THE PROBLEM ::
Check each statement against the text "Less Cancer in Long-Lived Families" and answer yes or no, quoting the words of the text that decide it. 1. Participants in the study were followed from 1992 to 2010. 2. The scientists classified long-lived fathers as those who survived past 91 years old. 3. Before old age, genes matter more to long-term health than lifestyle choices.

Less Cancer in Long-Lived Families
Longevity is inherited to some degree, with the evidence suggesting that the contribution of your genes grows in importance in old age. Prior to that point, your lifestyle choices are far more significant to long-term health. Nonetheless, some genetic lineages are superior to others when it comes to tilting the odds in favor of a longer life. One of the objectives for longevity science is to make these differences irrelevant, swamping them in the benefits to health and longevity created by therapies capable of rejuvenation. For example, why would anyone care about inherited cancer risk if clinics could reliably cure or prevent all cancer? No-one cares about the genetic risks associated with influenza or smallpox, and that is exactly because these are controlled, cured conditions.
[Researchers] analysed data from a series of interviews conducted with 9,764 people taking part in the Health and Retirement Study. The participants were based in America, and were followed up over 18 years, from 1992 to 2010. [The scientists] discovered that people who had a long-lived mother or father were 24% less likely to get cancer.The scientists compared the children of long-lived parents to children whose parents survived to average ages for their generation. The scientists classified long-lived mothers as those who survived past 91 years old, and compared them to those who reached average age spans of 77 to 91. Long-lived fathers lived past 87 years old, compared with the average of 65 to 87 years. The scientists studied 938 new cases of cancer that developed during the 18 year follow-up period.
They found that overall mortality rates dropped by up to 19 per cent for each decade that at least one of the parents lived past the age of 65. For those whose mothers lived beyond 85, mortality rates were 40 per cent lower. The figure was a little lower (14 per cent) for fathers, possibly because of adverse lifestyle factors such as smoking, which may have been more common in the fathers.

GIVEN ENTRIES ::
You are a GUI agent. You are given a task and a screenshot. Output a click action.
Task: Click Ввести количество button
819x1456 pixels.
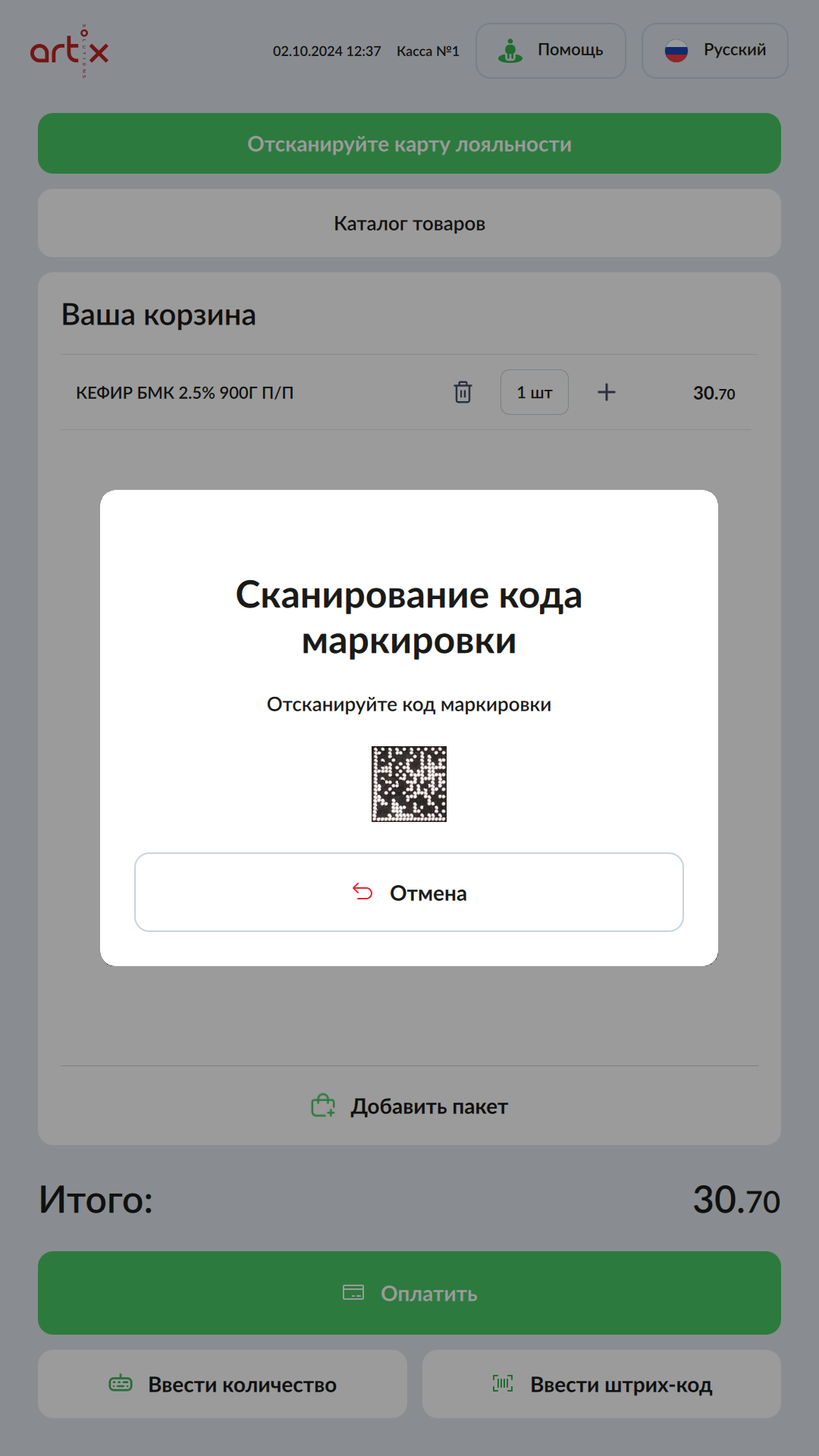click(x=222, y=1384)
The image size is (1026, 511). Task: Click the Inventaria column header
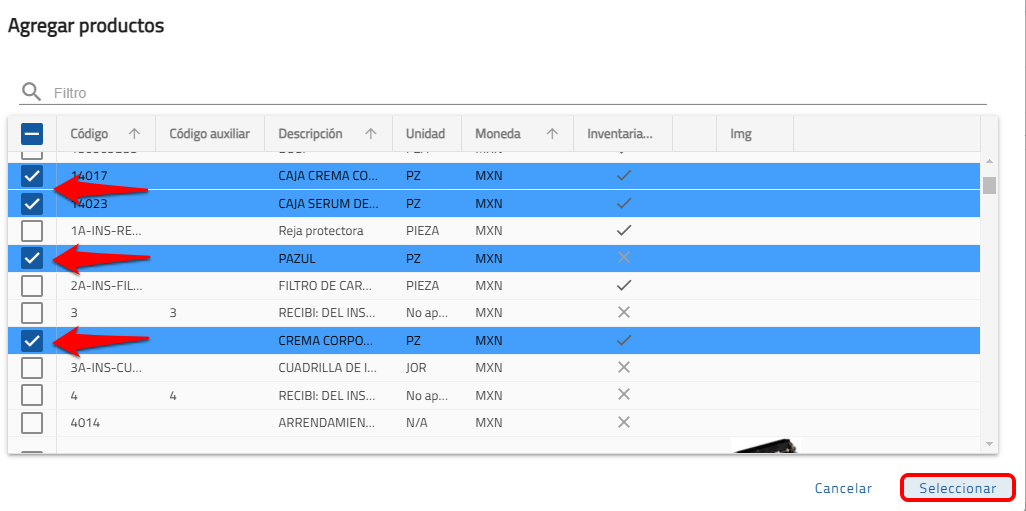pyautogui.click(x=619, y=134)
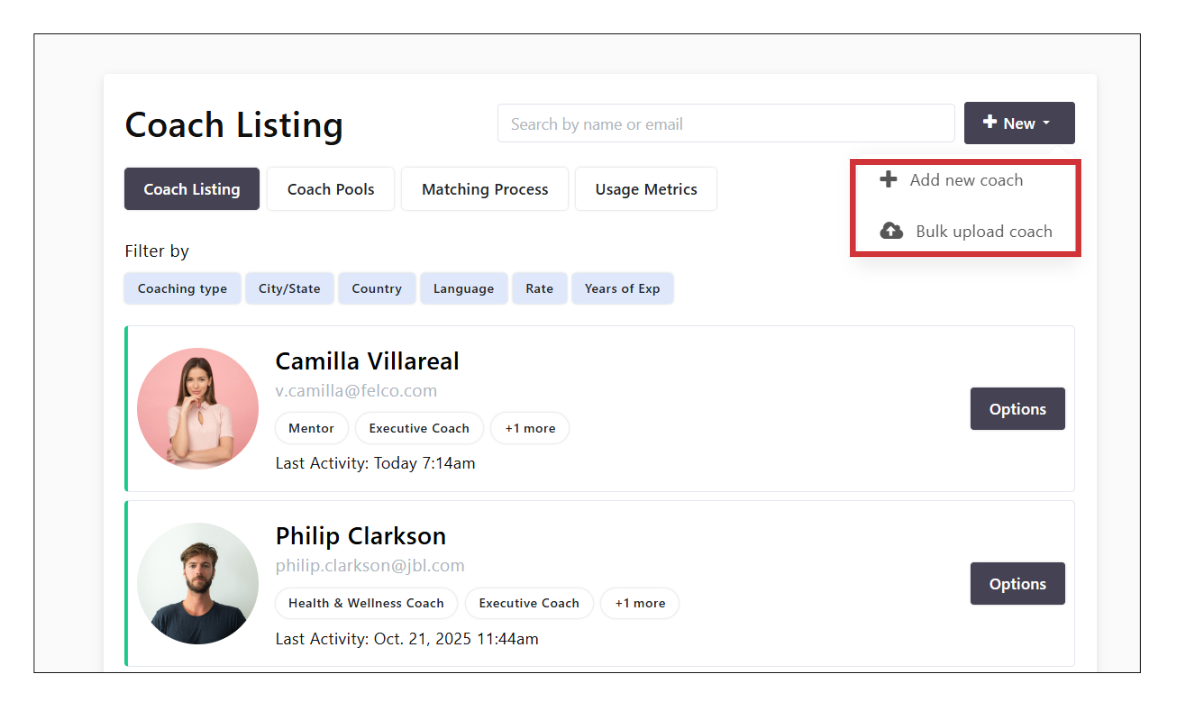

SOLUTION ::
1. Yes: "were followed up over 18 years, from 1992 to 2010"
2. No: "Long-lived fathers lived past 87 years old"
3. No: "Prior to that point, your lifestyle choices are far more significant to long-term health."